Columnist: Is the U.S. entering a third revolution?

Hal Sundin

Hal Sundin

One night recently, I woke up in the early hours of the morning with the realization that our country seems to be susceptible to a revolution every 120 years.

The first was our rebellion against British domination that became the 7½-year, full-fledged Revolutionary War (1775-1781). The main issue that precipitated that war was a series of tax measures levied against the American colonists by the British Parliament. The colonists’ battle cry was “taxation without representation.”

Another issue was freedom of religion — resentment over imposition of the Anglican Church on the colonists, with the cost to be borne by them. Other concerns of the colonists were for trial by jury instead of by a court of the crown, stopping the search and seizure of individuals and their homes and papers, and an end to the quartering of British troops in colonists’ homes.

The First, Third, Fourth and Seventh Amendments to the U.S. Constitution in the Bill of Rights attest to the importance of these issues.

One hundred twenty years later (in the 1890s), a revolutionary fervor over oppression of the working people by the power of the wealthy was rising to the boiling point. It was the so-called “Golden Age,” the era of the “Robber Barons.”

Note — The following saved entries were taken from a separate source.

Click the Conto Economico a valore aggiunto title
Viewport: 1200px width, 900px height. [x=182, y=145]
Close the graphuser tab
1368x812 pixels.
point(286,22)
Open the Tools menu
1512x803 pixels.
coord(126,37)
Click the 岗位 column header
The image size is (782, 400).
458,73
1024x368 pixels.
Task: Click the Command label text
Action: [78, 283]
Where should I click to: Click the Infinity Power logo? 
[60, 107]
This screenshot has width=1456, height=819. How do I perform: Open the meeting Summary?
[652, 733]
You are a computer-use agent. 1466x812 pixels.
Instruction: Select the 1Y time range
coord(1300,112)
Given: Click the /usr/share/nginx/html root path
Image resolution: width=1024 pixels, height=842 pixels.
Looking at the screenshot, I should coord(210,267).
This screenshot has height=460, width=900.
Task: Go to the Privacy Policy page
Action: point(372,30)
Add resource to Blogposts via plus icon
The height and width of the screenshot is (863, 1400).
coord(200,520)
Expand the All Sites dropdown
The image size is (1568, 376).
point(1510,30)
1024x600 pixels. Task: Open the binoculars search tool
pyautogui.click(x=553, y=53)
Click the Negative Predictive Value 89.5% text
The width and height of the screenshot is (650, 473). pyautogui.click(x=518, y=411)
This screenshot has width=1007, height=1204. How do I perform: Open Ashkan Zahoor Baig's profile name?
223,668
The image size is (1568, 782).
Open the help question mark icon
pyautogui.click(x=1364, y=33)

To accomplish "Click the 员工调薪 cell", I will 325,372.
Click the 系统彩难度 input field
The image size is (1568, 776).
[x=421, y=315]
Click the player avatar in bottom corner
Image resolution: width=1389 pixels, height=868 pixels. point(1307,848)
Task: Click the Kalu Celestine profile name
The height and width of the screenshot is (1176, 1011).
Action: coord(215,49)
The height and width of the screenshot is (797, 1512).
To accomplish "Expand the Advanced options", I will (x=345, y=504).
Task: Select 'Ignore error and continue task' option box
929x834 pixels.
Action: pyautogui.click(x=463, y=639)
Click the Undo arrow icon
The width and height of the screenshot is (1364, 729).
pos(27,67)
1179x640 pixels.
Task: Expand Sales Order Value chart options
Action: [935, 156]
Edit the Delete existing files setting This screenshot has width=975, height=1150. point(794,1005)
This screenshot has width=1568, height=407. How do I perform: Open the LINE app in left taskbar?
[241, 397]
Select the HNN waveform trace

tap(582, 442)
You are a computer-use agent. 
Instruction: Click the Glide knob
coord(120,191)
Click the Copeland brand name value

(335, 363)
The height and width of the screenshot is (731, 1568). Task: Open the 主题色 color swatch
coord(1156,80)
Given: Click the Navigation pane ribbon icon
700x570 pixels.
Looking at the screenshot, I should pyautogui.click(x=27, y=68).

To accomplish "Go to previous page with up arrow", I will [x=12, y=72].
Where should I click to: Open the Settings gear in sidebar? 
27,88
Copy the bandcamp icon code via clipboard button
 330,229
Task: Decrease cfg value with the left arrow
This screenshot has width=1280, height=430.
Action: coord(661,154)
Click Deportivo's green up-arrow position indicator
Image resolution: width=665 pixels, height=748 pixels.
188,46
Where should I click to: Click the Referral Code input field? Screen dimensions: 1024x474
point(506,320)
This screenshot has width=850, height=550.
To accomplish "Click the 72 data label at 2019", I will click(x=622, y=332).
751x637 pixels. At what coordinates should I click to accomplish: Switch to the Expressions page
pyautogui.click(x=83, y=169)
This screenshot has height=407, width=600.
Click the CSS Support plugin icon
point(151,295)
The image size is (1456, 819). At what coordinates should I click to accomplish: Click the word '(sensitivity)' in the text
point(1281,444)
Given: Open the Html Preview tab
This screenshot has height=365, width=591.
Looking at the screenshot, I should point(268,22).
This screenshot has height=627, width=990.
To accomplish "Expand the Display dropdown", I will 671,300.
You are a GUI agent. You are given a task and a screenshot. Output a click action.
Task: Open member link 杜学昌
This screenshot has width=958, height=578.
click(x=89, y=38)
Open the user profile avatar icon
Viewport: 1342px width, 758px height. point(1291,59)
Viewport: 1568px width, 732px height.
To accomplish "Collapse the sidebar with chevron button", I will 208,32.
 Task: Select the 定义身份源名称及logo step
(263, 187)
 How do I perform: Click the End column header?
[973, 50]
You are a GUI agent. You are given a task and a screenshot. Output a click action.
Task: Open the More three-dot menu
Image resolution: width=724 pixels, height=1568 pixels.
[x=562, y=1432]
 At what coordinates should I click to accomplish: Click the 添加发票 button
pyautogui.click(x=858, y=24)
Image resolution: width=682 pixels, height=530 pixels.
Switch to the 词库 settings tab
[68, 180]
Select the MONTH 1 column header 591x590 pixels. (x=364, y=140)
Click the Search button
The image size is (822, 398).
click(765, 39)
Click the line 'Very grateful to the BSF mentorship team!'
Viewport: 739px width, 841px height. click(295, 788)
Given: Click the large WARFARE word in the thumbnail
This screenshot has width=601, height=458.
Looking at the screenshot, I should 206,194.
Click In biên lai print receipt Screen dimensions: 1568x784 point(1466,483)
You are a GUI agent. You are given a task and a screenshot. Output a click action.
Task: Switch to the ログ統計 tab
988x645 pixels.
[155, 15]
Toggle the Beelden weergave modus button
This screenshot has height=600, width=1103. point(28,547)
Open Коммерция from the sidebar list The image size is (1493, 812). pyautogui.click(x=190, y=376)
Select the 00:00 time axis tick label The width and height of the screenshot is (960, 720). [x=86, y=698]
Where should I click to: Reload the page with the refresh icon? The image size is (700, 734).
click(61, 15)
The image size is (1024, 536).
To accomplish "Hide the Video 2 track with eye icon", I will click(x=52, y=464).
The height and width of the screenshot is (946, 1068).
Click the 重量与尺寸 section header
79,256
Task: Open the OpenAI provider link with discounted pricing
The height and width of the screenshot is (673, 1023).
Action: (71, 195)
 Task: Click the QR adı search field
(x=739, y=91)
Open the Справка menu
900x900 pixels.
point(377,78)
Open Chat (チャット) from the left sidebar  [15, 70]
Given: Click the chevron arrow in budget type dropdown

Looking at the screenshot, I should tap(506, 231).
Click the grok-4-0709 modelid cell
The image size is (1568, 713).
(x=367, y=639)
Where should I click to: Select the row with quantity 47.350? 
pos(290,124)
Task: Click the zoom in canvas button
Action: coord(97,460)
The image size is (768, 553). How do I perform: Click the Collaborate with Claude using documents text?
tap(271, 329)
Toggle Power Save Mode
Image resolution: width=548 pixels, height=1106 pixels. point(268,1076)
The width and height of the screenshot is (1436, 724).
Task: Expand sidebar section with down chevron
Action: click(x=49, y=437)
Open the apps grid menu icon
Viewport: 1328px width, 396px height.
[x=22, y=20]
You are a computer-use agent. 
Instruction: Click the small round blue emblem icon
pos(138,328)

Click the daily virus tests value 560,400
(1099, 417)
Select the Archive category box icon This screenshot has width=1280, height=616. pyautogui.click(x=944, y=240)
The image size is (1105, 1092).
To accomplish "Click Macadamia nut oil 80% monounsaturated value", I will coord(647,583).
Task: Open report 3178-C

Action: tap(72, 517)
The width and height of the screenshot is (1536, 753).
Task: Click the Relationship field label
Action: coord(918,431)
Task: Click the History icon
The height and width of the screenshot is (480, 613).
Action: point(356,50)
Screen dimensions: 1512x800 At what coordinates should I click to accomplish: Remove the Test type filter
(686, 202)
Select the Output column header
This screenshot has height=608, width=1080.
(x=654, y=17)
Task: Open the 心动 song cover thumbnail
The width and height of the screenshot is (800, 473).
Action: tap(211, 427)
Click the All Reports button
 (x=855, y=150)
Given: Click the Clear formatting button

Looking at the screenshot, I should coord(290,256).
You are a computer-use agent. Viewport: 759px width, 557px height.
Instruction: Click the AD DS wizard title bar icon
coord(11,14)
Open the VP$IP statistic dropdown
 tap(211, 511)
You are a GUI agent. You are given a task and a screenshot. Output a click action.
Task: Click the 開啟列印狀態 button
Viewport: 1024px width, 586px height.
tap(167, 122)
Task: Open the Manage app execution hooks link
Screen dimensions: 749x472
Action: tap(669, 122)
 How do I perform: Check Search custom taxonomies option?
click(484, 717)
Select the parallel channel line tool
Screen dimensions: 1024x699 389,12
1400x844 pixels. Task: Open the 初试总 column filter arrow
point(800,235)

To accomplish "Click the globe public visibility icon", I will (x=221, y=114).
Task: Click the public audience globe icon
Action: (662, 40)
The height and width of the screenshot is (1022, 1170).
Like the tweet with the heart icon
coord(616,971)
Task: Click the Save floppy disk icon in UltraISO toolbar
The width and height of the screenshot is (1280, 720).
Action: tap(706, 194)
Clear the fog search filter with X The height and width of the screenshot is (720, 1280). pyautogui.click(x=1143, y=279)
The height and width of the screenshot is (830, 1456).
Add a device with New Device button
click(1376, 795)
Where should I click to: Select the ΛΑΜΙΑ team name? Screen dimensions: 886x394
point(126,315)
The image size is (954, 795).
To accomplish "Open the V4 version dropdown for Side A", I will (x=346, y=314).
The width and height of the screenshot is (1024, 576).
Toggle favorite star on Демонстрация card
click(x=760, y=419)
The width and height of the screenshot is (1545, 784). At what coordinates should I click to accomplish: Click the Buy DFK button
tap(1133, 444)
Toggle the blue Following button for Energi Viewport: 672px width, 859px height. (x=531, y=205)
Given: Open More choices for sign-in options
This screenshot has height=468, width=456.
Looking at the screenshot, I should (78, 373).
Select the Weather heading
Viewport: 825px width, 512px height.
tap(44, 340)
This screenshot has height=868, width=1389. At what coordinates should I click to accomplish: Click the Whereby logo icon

These powerful wealthy industrialists and financiers who amassed huge fortunes by monopolizing the railroads, the steel and oil industries, and controlling the banks, used corruption and unfair business practices to eliminate competition, then set prices as high as they chose and used their wealth and power to control Congress. They also took advantage of the large numbers of immigrant laborers entering the country, imposing low wages and long hours and horrible working conditions with little if any regard for occupational health or safety.

In response, labor unions were formed, but if they went on strike, they were met by armed goon squads or the National Guard called in by the mine and mill owners. It was a time when big corporations and banks wielded enormous power over Congress, there was a huge and growing income gap between the top 1 percent and the other 99 percent, and dissention over U.S. military intervention in the world, growing mechanization replacing workers, protection of the environment and controlling immigration. Does this all sound familiar?

Fortunately, in 1901 Theodore Roosevelt, who became president when William McKinley was assassinated, headed off a potential revolution by breaking up the trusts, and promoting legislation improving working conditions, reducing the work week from as high as 72 hours to 48 hours or less, outlawing child labor, regulating banks, and creating pure food and drug regulations.

Another 120 years later, we are now in the 2010s and are witnessing a rising tide of populism in response to a resurgence of the abuses of the Golden Age — overbearing greed and political power of giant corporations and banks, the enormous and growing income gap between the top 1 percent and the rest of us, and dissention over growing automation and sending jobs overseas, military intervention, environmental protection and immigration control. Deja vu.

All of these issues are playing a major role in this year’s national election. Harder and harder lines are being drawn on all of them, which has a very real potential of threatening the future of our form of government.

The late Yale political scientist Juan Linz warned that our presidential republic is “prone to paralysis and collapse.” When the president and legislature are elected separately (unlike under the parliamentary system used by other democratic countries) they may become controlled separately by parties with major differences. Then instead of reaching a middle ground of civil compromise, the president and legislature may come to loggerheads, any hope of compromise vanishes and the government becomes nonfunctional.

Thomas Jefferson, our third president (1801-1809) favored an agrarian society over an industrial one because he was distrustful of corporations, which he feared would result in a pyramiding of wealth and power in the hands of a few that would be used for their benefit at the expense of the vast majority of the people.

Jefferson predicted the likelihood, even the necessity, of periodic revolutions. In his words, “I hold it that rebellion now and then is a good thing, and as necessary in the political world as storms in the physical” and “The tree of liberty must be refreshed from time to time with the blood of patriots and tyrants.”

I certainly hope it does not come to that.

Hal Sundin’s As I See It column appears on the first Thursday of each month.